▶ **Exercise**
The response should be the lines of the data, starting at the first and ending at the one that contains "Click into the", copied without change.

((

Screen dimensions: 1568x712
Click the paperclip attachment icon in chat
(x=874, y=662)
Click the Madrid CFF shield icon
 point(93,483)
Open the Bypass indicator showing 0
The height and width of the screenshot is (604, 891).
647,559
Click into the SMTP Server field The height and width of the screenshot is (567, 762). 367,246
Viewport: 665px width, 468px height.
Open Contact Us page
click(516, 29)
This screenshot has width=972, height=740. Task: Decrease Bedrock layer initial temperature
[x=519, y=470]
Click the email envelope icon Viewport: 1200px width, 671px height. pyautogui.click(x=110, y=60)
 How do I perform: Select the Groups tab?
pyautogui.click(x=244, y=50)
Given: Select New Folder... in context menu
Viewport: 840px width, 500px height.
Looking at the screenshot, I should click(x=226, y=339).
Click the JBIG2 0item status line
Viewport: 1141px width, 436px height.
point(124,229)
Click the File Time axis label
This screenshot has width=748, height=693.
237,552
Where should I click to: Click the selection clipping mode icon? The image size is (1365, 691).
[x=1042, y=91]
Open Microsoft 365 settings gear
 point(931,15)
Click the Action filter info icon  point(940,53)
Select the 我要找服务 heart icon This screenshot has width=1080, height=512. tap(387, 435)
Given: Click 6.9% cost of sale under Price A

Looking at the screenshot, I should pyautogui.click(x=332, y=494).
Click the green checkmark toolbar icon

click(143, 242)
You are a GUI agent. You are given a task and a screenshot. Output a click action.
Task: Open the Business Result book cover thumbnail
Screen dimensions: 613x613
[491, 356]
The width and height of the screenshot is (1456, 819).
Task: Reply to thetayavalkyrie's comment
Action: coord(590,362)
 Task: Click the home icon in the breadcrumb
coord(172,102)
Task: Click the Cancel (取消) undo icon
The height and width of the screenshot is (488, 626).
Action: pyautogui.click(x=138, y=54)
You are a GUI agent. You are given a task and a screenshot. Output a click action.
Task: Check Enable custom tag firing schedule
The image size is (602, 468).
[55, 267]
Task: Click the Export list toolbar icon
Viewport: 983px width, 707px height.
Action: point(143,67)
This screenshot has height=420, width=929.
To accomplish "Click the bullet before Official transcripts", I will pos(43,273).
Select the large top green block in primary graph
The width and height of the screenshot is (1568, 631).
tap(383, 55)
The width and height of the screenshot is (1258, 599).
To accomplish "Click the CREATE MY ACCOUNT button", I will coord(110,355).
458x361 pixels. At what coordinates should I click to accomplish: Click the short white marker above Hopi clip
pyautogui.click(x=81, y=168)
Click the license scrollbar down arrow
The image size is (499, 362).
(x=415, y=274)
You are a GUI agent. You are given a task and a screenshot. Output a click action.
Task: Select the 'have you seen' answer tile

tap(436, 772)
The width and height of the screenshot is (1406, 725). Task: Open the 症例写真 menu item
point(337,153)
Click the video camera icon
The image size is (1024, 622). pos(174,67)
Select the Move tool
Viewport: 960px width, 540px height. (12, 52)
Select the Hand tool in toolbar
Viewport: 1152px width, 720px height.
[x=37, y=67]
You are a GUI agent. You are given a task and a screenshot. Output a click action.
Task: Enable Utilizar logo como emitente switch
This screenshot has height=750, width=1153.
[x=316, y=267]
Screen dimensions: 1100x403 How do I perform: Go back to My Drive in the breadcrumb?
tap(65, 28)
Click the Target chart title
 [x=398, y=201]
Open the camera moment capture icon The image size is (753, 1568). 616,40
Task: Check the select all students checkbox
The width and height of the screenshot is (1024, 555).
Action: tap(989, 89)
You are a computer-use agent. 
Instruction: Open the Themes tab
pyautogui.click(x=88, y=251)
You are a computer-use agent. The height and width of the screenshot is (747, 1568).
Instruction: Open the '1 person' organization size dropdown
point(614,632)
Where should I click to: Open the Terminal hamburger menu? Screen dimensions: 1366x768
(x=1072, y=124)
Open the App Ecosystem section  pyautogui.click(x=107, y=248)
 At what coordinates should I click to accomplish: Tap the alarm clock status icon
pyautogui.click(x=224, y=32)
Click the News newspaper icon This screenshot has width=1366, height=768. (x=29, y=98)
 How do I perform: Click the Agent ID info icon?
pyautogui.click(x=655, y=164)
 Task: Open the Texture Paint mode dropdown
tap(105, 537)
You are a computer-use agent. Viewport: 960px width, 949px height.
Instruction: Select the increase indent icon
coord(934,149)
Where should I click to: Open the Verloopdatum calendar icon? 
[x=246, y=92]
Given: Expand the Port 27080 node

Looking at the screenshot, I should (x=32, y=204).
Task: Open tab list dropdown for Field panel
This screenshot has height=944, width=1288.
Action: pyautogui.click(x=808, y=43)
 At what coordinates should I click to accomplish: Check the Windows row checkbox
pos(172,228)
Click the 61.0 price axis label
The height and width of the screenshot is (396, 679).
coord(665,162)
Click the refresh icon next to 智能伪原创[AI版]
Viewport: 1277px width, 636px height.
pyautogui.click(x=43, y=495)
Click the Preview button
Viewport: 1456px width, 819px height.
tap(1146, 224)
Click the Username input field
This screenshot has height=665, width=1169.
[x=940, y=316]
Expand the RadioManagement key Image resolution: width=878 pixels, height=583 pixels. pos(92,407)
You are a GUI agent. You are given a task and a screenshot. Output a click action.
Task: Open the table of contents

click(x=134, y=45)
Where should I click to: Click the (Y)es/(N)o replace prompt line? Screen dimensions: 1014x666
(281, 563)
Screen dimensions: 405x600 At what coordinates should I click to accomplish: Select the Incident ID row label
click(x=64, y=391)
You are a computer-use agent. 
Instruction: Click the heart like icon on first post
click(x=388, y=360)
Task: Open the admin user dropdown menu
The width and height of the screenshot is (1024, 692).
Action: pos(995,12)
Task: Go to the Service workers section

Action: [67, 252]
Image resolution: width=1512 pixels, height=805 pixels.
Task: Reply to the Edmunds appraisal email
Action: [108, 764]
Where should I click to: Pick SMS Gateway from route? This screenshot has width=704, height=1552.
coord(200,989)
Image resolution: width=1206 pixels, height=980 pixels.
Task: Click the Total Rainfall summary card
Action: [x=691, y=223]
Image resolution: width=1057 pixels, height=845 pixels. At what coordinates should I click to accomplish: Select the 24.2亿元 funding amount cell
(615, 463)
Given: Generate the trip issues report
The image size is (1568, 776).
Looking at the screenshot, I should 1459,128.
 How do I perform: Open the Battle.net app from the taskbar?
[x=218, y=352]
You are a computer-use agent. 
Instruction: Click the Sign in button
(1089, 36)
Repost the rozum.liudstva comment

))

▶ **Solution to this exercise**
Screen dimensions: 1568x712
Click the paperclip attachment icon in chat
(x=874, y=662)
Click the Madrid CFF shield icon
 point(93,483)
Open the Bypass indicator showing 0
The height and width of the screenshot is (604, 891).
647,559
Click into the SMTP Server field The height and width of the screenshot is (567, 762). 367,246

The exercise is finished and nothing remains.